_What this task involves_
Output every entry below word for word, without its pictures.

(Source data)
○ ○ ○
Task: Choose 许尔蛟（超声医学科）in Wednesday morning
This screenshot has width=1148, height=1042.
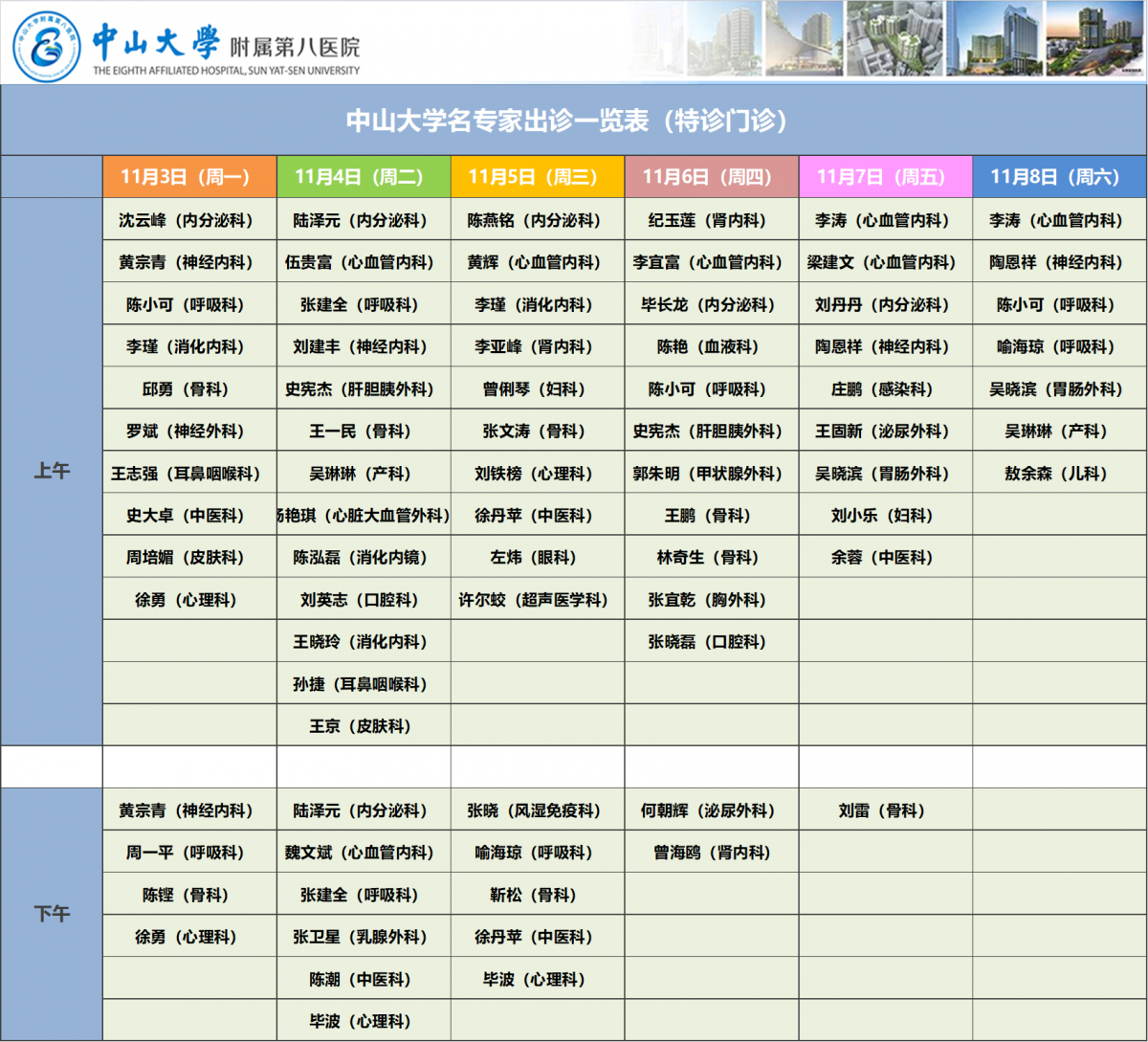Action: [x=537, y=600]
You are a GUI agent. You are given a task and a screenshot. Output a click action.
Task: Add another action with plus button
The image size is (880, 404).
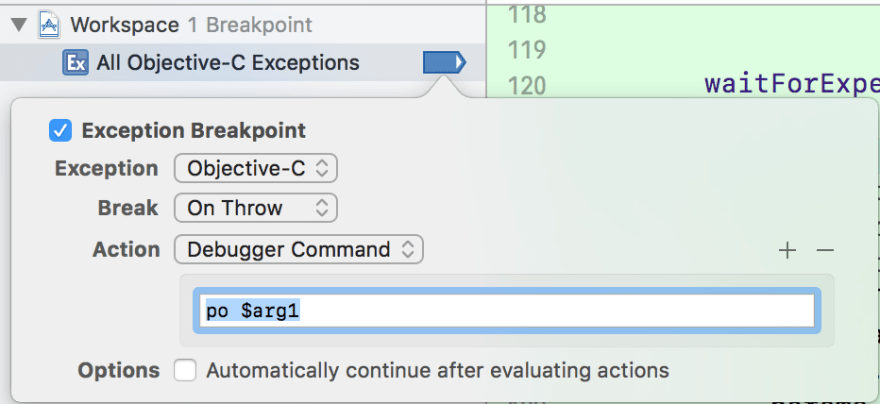tap(787, 250)
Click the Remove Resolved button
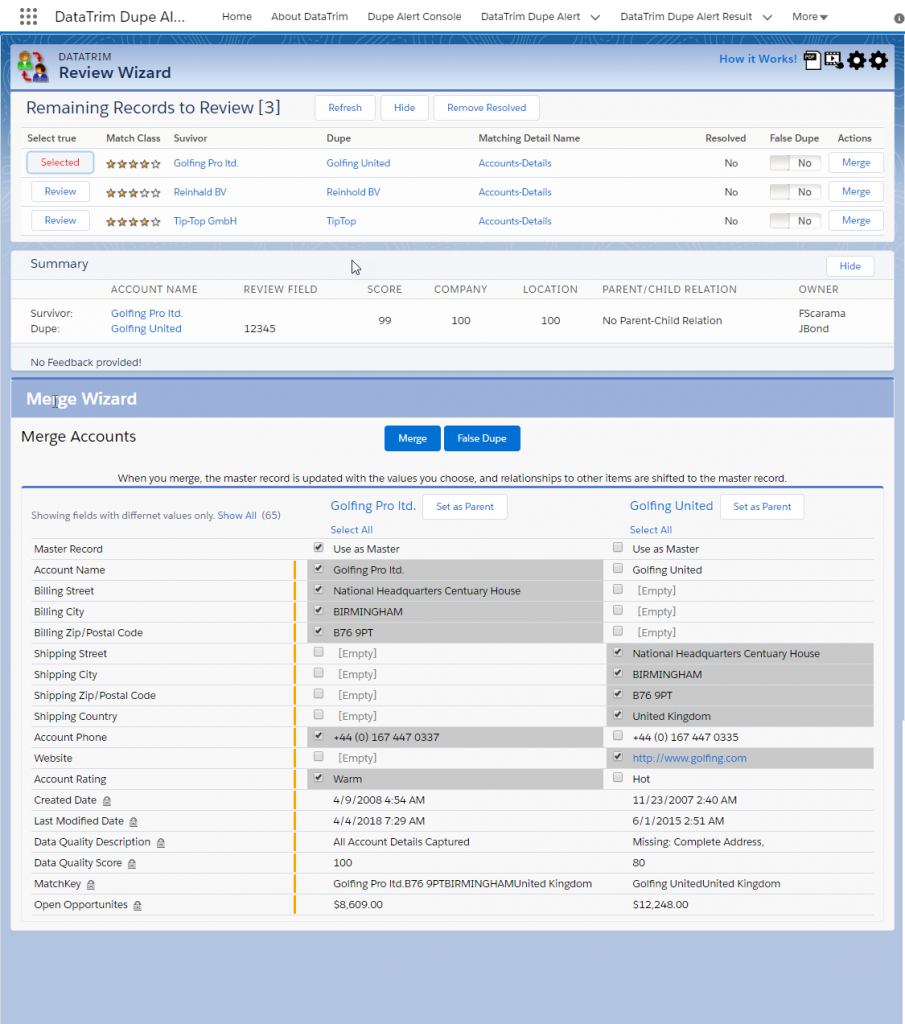 [486, 108]
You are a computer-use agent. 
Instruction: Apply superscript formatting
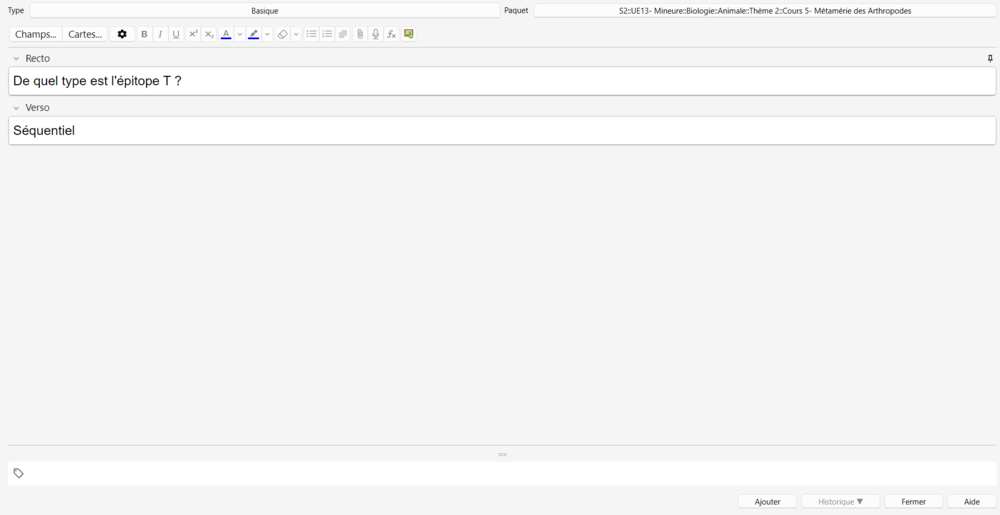[193, 34]
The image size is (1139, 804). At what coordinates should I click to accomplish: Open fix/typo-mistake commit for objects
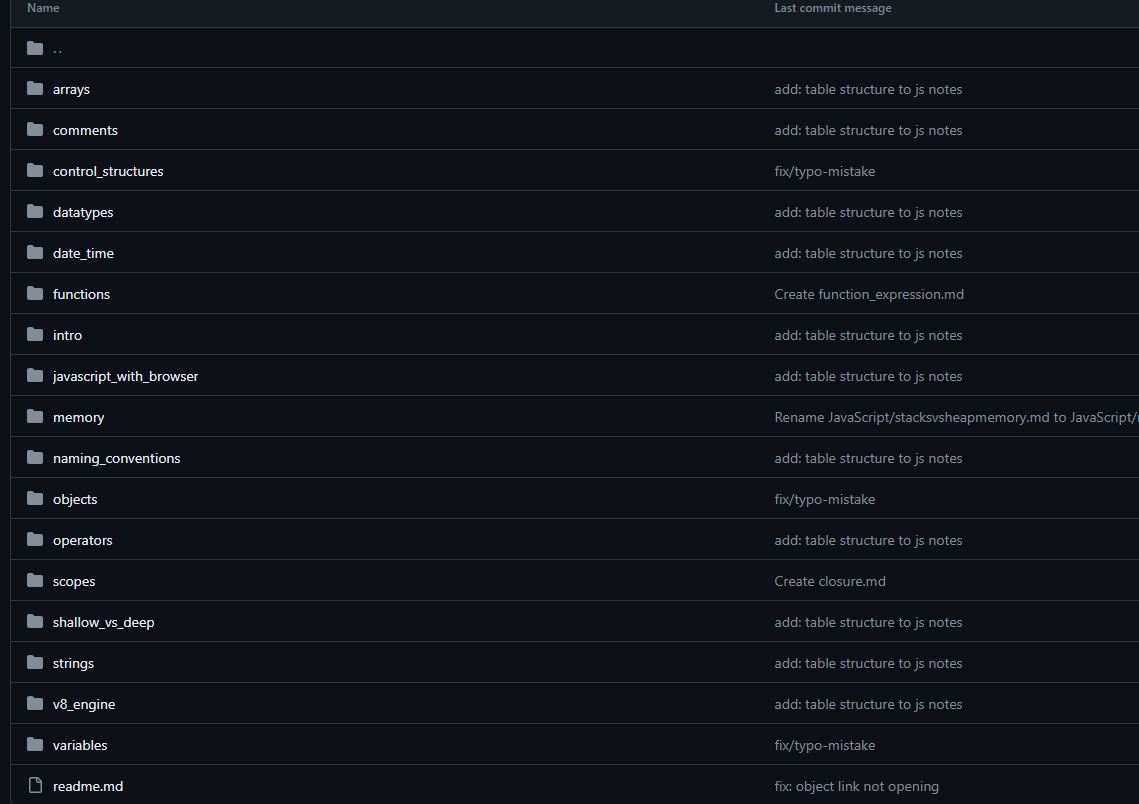(x=824, y=499)
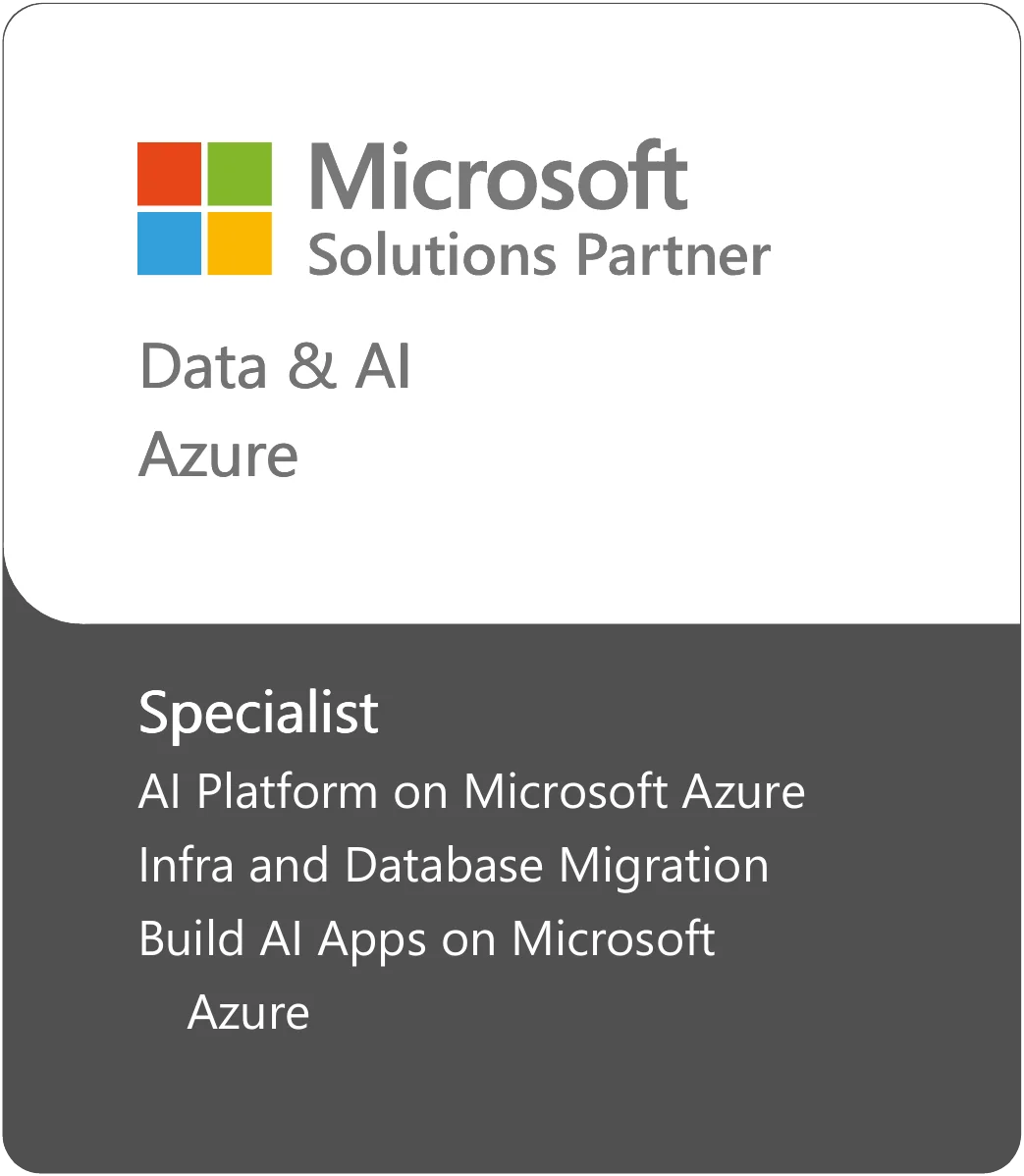Click the word Partner in the logo
The image size is (1024, 1176).
click(x=674, y=255)
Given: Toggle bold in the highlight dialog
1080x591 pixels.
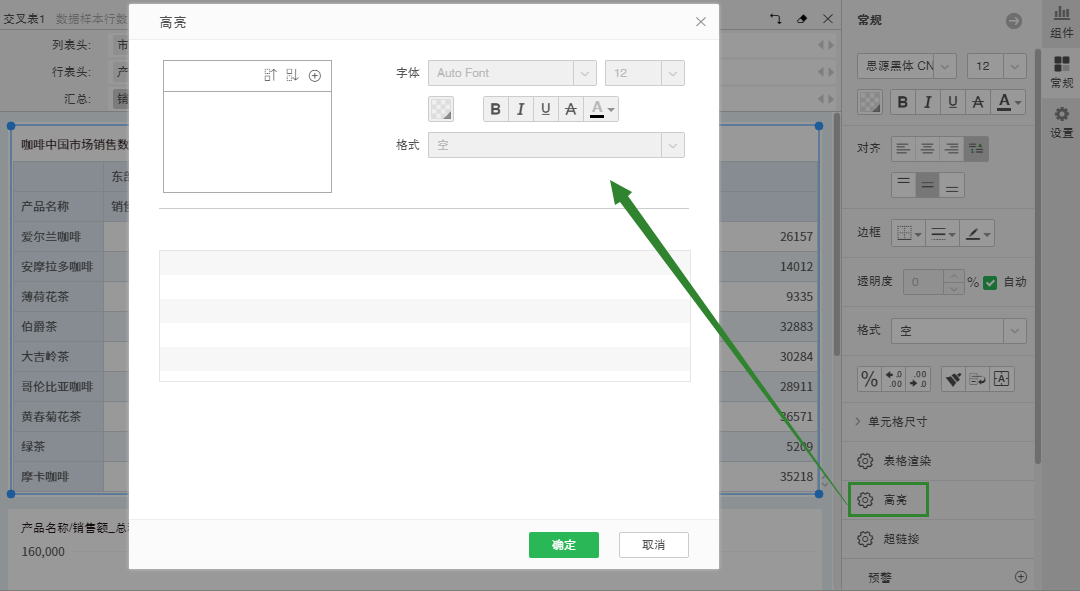Looking at the screenshot, I should (496, 110).
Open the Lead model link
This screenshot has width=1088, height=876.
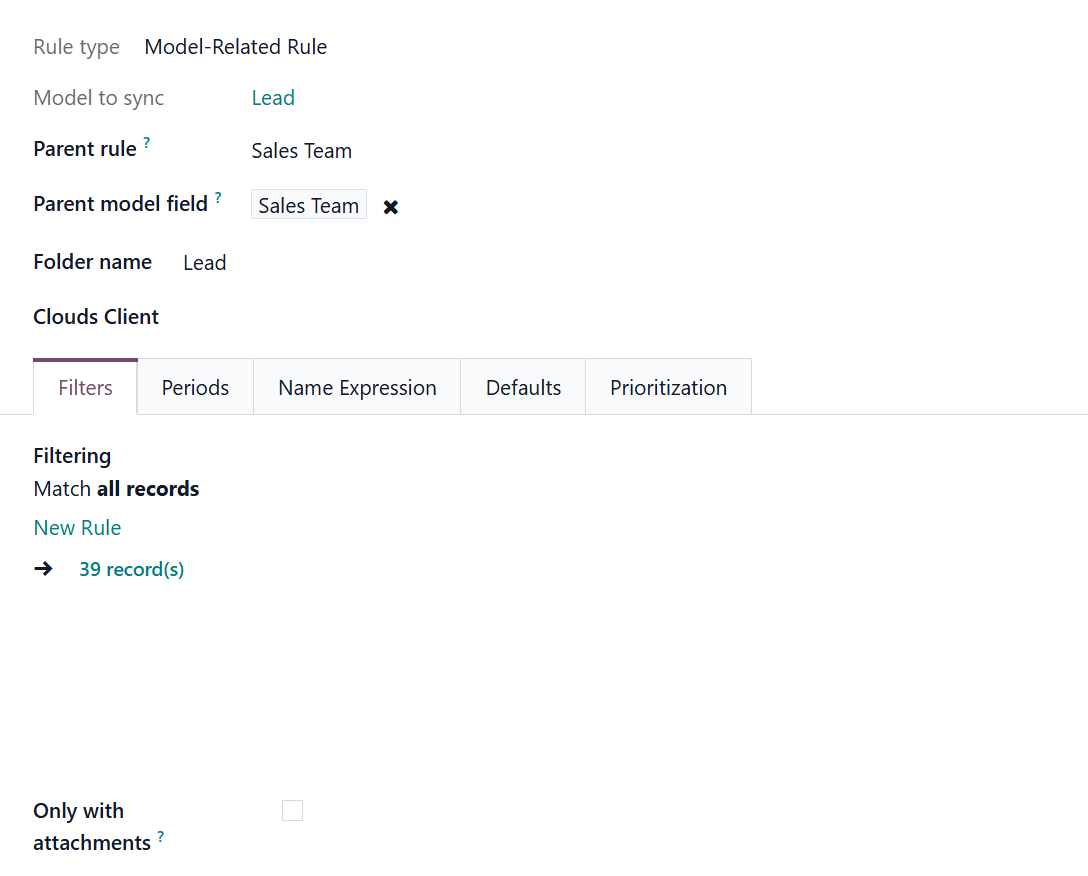273,98
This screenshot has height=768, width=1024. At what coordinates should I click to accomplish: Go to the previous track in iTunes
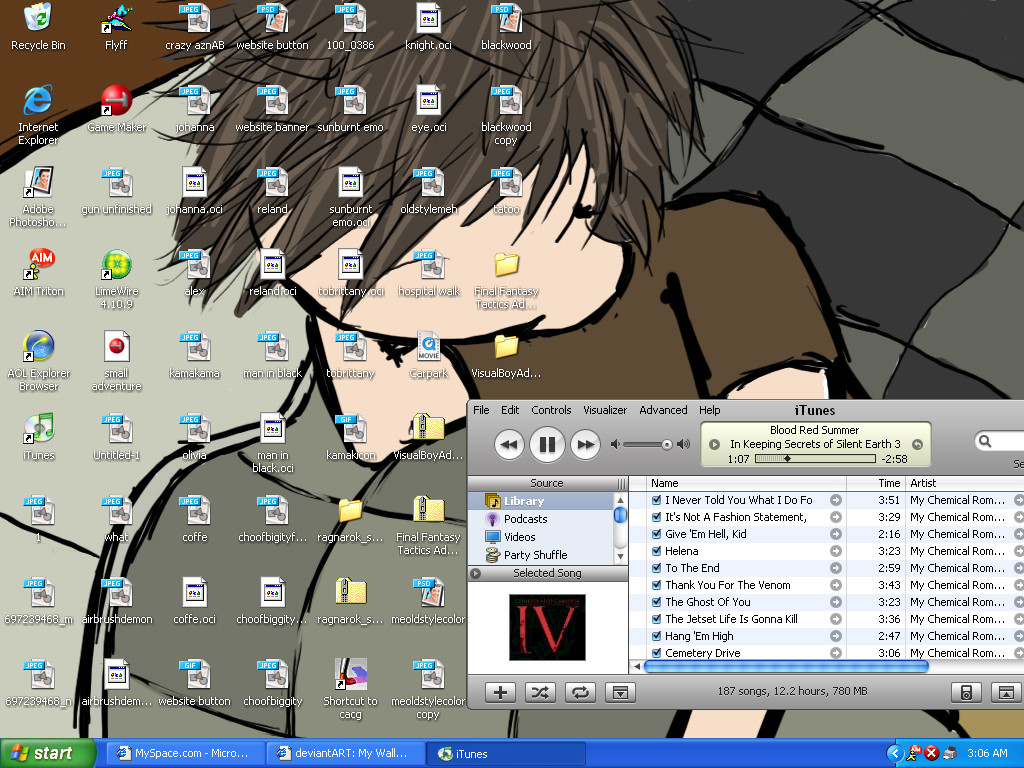coord(509,444)
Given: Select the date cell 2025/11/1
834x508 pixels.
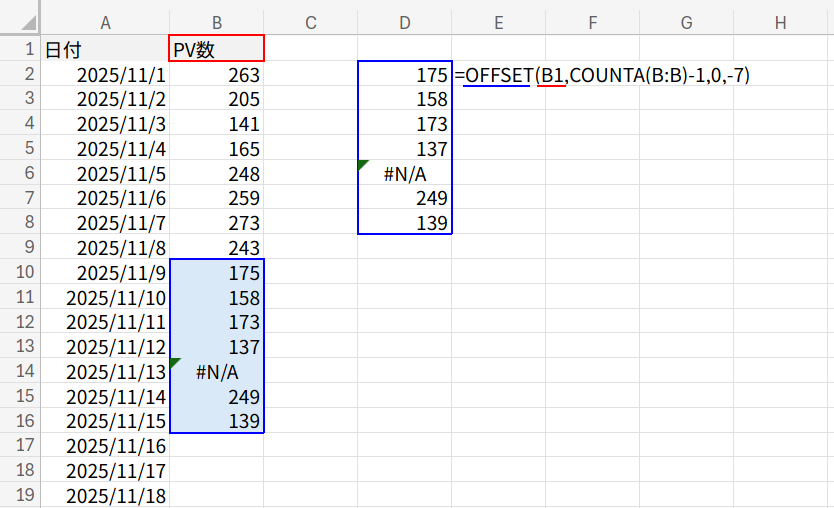Looking at the screenshot, I should pos(105,74).
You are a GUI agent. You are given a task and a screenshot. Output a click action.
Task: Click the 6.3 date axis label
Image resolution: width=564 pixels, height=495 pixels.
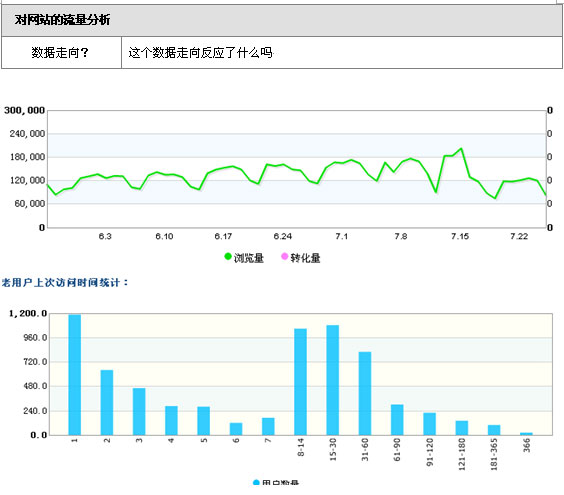click(x=105, y=236)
○ ○ ○
_Output of the task_
Task: Choose 许尔蛟（超声医学科）in Wednesday morning
This screenshot has width=1148, height=1042.
Action: [x=537, y=600]
You are a GUI agent. You are given a task and a screenshot. Output a click action.
Task: Add another action with plus button
The image size is (880, 404).
tap(787, 250)
Click the Remove Resolved button
 [486, 108]
You are a computer-use agent. 
Instruction: Apply superscript formatting
[193, 34]
The image size is (1139, 804). At what coordinates should I click to accomplish: Open fix/typo-mistake commit for objects
(x=824, y=499)
Click the word Partner in the logo
The image size is (1024, 1176).
click(x=674, y=255)
Given: Toggle bold in the highlight dialog
1080x591 pixels.
Looking at the screenshot, I should (496, 110).
Open the Lead model link
This screenshot has width=1088, height=876.
273,98
This screenshot has height=768, width=1024. At what coordinates should I click to accomplish: Go to the previous track in iTunes
coord(509,444)
Given: Select the date cell 2025/11/1
834x508 pixels.
Looking at the screenshot, I should pos(105,74).
You are a GUI agent. You are given a task and a screenshot. Output a click action.
Task: Click the 6.3 date axis label
Image resolution: width=564 pixels, height=495 pixels.
click(x=105, y=236)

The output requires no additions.